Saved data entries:
Start of Block
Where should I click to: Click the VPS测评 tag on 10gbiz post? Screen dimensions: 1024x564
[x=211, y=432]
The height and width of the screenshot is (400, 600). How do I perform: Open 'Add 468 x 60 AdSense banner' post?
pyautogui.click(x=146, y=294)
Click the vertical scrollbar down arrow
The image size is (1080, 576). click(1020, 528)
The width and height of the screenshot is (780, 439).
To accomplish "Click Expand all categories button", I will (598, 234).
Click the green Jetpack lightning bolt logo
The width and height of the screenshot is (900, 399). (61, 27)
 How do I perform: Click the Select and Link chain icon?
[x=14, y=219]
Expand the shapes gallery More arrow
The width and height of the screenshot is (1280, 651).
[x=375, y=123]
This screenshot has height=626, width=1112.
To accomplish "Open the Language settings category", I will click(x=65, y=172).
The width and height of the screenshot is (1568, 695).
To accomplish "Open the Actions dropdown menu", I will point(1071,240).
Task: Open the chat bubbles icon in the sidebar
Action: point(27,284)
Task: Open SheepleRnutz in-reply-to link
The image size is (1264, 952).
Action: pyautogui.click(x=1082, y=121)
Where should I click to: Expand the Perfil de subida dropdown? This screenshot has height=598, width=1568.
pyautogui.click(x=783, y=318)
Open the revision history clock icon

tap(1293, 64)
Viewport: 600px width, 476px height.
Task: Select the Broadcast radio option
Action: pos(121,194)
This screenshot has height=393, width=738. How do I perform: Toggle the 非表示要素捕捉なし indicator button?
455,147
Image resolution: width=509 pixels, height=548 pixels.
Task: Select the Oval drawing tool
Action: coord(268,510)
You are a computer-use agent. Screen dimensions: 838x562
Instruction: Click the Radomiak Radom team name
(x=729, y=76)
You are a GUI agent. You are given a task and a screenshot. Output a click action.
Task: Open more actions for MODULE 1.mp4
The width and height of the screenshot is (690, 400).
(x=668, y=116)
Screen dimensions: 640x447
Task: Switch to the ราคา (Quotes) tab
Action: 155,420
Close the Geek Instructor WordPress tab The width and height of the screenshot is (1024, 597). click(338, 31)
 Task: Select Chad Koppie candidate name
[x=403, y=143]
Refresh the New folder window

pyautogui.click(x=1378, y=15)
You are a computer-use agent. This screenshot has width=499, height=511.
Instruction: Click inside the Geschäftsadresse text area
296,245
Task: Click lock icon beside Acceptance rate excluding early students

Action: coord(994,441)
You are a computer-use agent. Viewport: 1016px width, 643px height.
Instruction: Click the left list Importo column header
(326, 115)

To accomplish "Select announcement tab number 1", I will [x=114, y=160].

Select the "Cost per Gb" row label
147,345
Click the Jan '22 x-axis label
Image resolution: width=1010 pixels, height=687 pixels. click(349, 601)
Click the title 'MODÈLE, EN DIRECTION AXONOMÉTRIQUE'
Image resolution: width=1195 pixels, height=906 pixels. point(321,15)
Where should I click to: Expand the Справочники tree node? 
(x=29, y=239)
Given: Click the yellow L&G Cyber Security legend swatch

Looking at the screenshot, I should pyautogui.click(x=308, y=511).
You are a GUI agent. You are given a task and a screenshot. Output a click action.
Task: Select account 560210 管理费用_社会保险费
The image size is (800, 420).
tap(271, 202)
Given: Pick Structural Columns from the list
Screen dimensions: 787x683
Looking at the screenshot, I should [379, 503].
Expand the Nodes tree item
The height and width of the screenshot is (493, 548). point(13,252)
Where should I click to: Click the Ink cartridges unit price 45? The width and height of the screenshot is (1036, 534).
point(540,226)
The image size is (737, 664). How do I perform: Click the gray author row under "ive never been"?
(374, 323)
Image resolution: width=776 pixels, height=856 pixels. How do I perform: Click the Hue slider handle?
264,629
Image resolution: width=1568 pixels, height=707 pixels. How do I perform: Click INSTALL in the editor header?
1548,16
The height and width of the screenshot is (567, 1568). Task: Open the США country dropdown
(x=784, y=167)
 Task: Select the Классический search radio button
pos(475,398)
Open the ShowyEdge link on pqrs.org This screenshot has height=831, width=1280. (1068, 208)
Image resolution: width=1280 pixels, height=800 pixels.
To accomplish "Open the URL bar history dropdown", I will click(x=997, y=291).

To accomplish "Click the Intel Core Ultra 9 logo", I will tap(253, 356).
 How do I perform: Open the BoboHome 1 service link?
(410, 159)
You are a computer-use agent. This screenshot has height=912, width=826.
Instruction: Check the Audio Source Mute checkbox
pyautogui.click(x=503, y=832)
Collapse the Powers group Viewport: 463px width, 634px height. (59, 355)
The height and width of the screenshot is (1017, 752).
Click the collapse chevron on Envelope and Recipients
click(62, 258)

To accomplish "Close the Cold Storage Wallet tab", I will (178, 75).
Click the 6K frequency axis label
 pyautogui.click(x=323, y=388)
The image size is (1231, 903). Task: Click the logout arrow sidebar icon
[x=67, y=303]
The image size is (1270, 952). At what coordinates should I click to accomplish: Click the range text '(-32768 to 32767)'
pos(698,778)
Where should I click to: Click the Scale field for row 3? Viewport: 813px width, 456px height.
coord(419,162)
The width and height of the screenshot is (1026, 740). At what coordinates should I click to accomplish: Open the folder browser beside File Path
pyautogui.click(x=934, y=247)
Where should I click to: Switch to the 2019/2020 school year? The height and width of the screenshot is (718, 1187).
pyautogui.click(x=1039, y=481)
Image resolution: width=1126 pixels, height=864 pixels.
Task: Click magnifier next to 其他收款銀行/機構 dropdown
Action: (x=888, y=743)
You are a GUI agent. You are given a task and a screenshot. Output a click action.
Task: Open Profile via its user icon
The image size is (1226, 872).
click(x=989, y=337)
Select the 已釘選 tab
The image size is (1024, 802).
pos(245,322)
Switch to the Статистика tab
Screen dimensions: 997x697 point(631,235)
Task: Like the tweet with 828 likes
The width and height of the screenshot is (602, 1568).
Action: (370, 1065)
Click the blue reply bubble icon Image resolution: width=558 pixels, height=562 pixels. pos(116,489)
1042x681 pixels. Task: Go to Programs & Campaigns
End of Block
The answer must be one number: how many lines in the records above contain "computer".

4